Yann Martel. A vida depois de Pi é em Portugal e com um chimpanzé

Tuizelo? O que é perguntarão os leitores portugueses quando lerem o novo romance de Yann Martel, o autor de A Vida de Pi. Resposta: é uma povoação em Trás-os-Montes, onde se passa grande parte do livro.

Os viajantes estrangeiros sempre foram apaixonados pelo extremo ocidental da Europa, aquele retângulo chamado Portugal, e é bastante frequente escreverem livros inspirados no que viram e ouviram, comeram e beberam, viajaram e visitaram. Vai daí, na próxima terça-feira sai mais um livro que tem Portugal como cenário geográfico e mítico, desta vez um tão curioso como alegórico romance de um autor mais do que celebrado: Yann Martel. Intitulado The High Mountains of Portugal (As Altas Montanhas de Portugal), o romance surpreende por ter o nome do nosso país na capa, mas decerto deixará o leitor mais estarrecido quando chegar à página 204 (da edição inglesa) e ler uma esotérica descrição de uma idosa a despir-se sobre a mesa de autópsias, numa das muitas alegorias que o escritor coloca neste novo e muito esperado romance. Mas mais do que o striptease da mulher do patologista, é a narrativa desta sobre o que liga Agatha Christie ao significado dos Evangelhos, que torna o romance delirante nesta segunda parte do livro.
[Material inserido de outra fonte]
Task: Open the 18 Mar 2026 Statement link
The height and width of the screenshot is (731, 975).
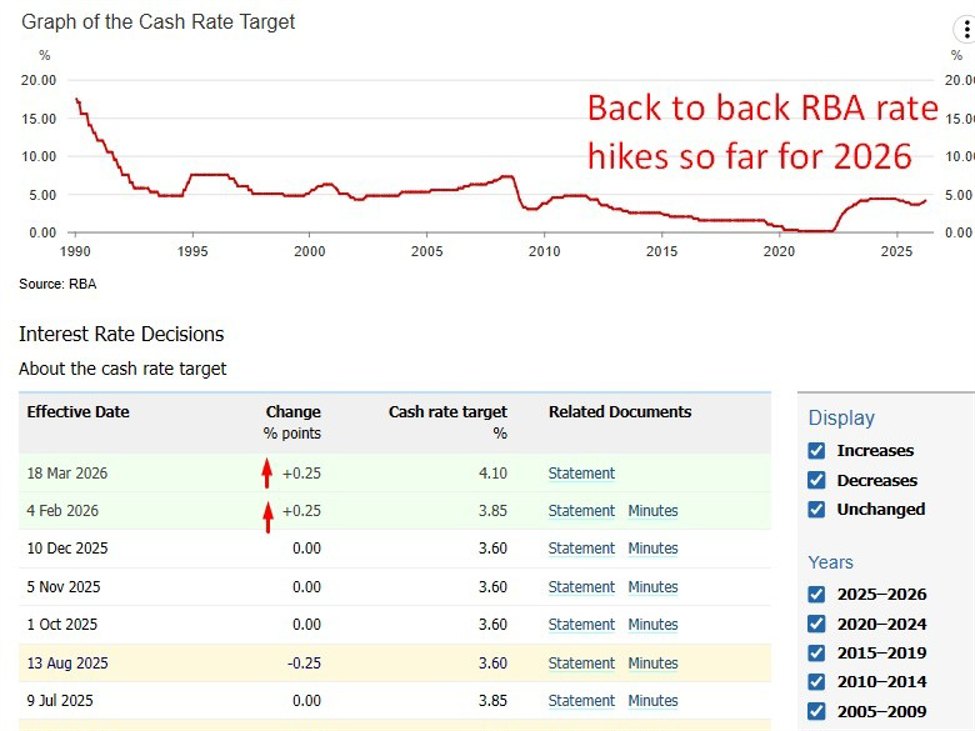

O novo trabalho de Martel divide-se em três partes: Sem casa, Para casa e Casa. Que reúne um trio de histórias que se colam umas às outras devido à localização nacional, mas sempre com personagens e histórias diferentes a não ser na existência de um chimpanzé que atravessa todo o romance. 'Sem casa' (130 páginas) relata a viagem do principal protagonista Tomás (Tomàs às vezes), um curador do Museu Nacional de Arte Antiga, entre o bairro de Alfama até à localidade de Tuizelo, que é um prato forte de reminiscências etnográficas do nosso país. 'Para casa' (82 páginas) é uma parte tão divertida como a primeira, que decorre na região de Bragança e é dominada pelas questões da religião e do humor, onde a idosa do striptease questiona esses temas, tal como a particularidade de Jesus utilizar abundantemente as parábolas, numa comparação aos métodos de investigação de Hercule Poirot. 'Casa' (114 páginas) é a parte menos humorística e trata da questão da dor que resulta da perda de uma pessoa de quem se gosta, sendo a reconstituição do exílio de um político canadiano na região norte de Portugal na década de 30.

A Vida depois de Pi

Yann Martel é famoso desde que A Vida de Pi se tornou um sucesso literário a nível mundial, tendo regressado à pátria canadiana e decidido viver com a família na região de Saskatchewan. Uma parte daquele país que se parece com o cenário de Trás-os-Montes devido ao frio, neve e solidão. Mas isso não impede que a mente fervilhante de Martel viaje para lugares como o norte de Portugal, que o atraíram como paisagem para esta ficção. The High Mountains of Portugal não será A Vida de Pi, que vendeu mais de sete milhões de exemplares e tornou-se o único best-seller entre os vencedores do Man Booker Prize, mas tem tudo para se tornar um grande êxito devido à sua temática alegórica e uma narração bruxuleante. Claro que para um leitor português há situações que podem parecer fora de foco mas, como o personagem Eusebio diz "Cada cadáver é um livro com uma história para contar, cada órgão um capítulo, e os capítulos interligados por uma narrativa comum."

Há ainda outro ponto comum às três histórias: um diário. Este escrito do Padre Ulisses serve como espoleta para a demanda de Tomás até Tuizelo, onde se liga às duas outras partes, e que traz à narrativa a questão do tráfico de escravos feito pelos portugueses no século XVII a partir de Angola. É dessa leitura do diário de Ulisses que surge a razão de ser do chimpanzé neste As Altas Montanhas de Portugal. O romance de Yann Martel será ser publicado pela Editorial Presença em maio, com uma tiragem inicial um pouco superior ao habitual, tanto devido ao título como ao sucesso do escritor junto dos leitores portugueses.